What this task involves: Only the lines from the one with "Viewport: 638px width, 478px" through the last line of the records below belong in your answer, reproduced exactly and with the pictures left out.

(Beginning of Dataset records)

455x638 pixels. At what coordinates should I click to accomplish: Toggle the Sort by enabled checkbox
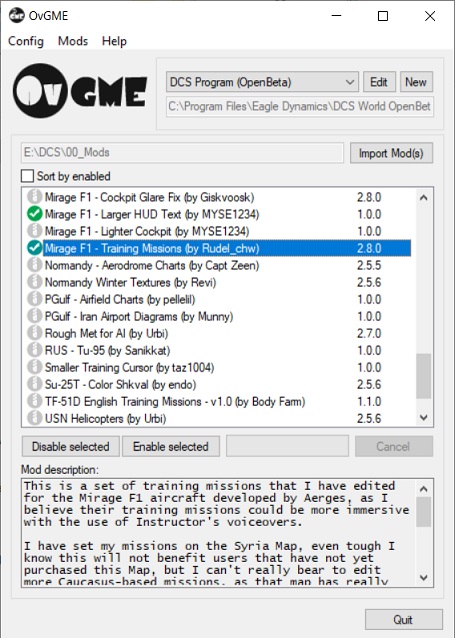[x=27, y=176]
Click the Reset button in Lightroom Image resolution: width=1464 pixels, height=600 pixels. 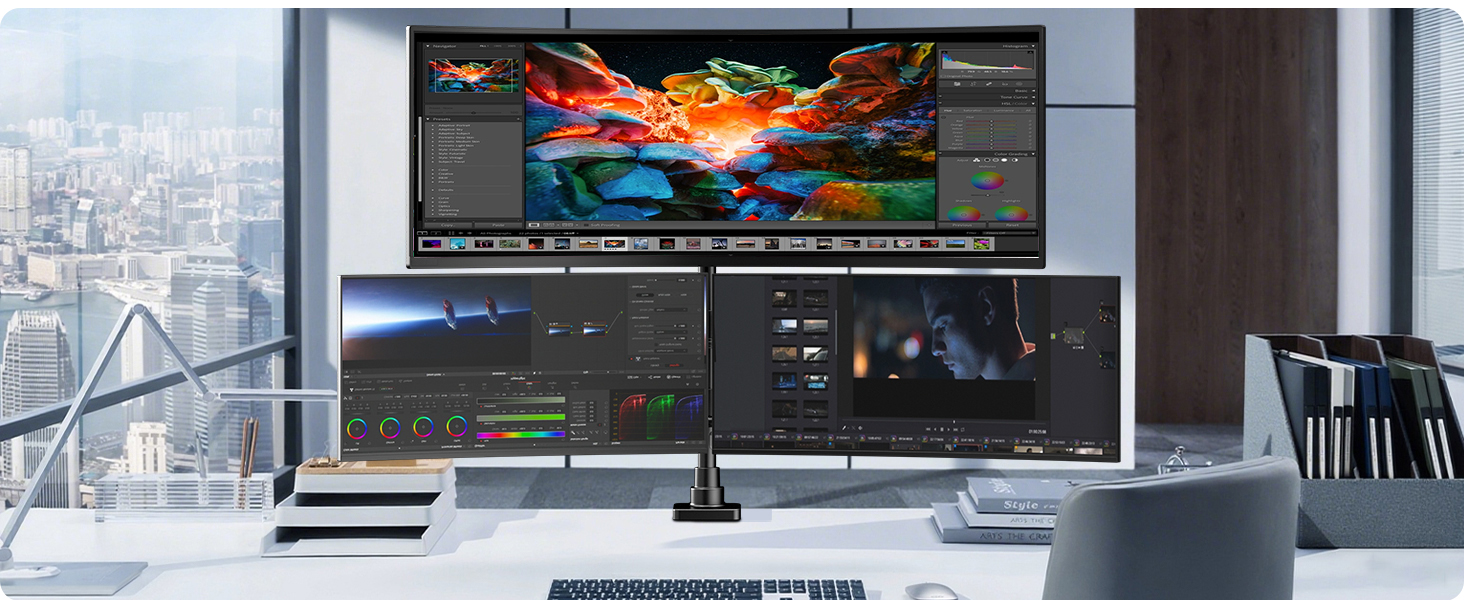click(1010, 225)
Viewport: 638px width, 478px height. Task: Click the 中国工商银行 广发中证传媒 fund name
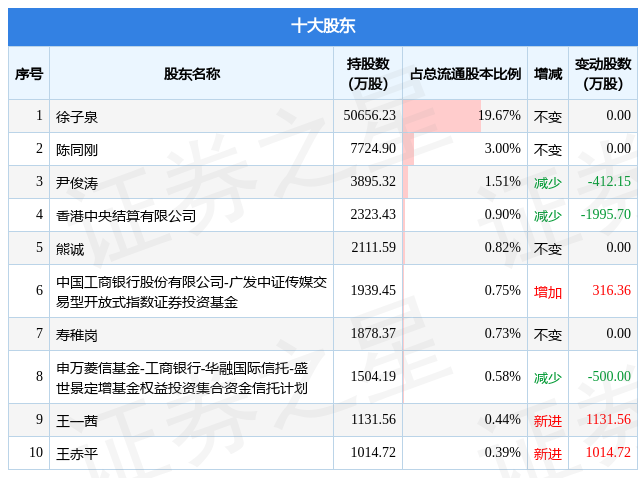pos(191,291)
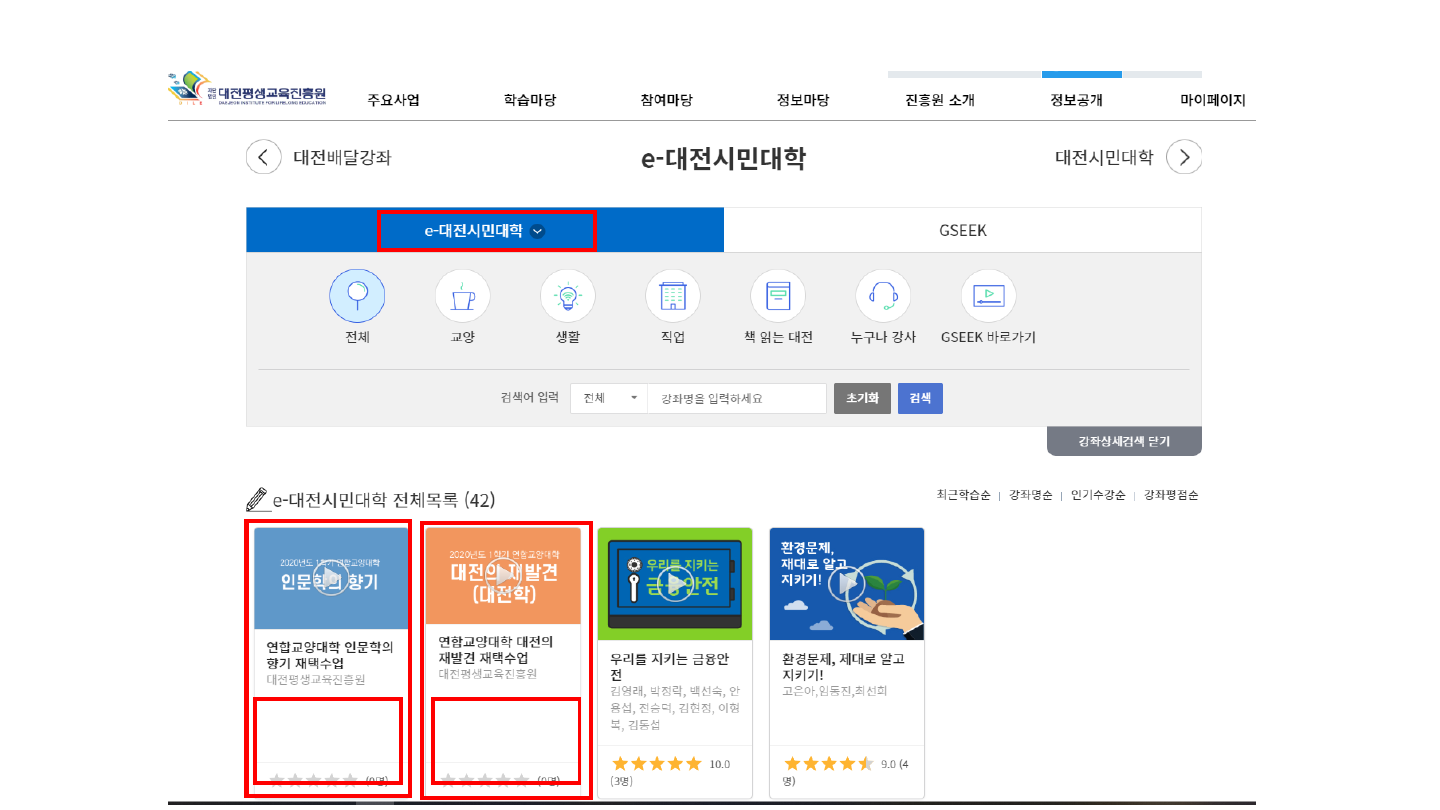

(End of Dataset records)

Response to this exercise:
Viewport: 638px width, 478px height. Task: Click the 中国工商银行 广发中证传媒 fund name
pos(191,291)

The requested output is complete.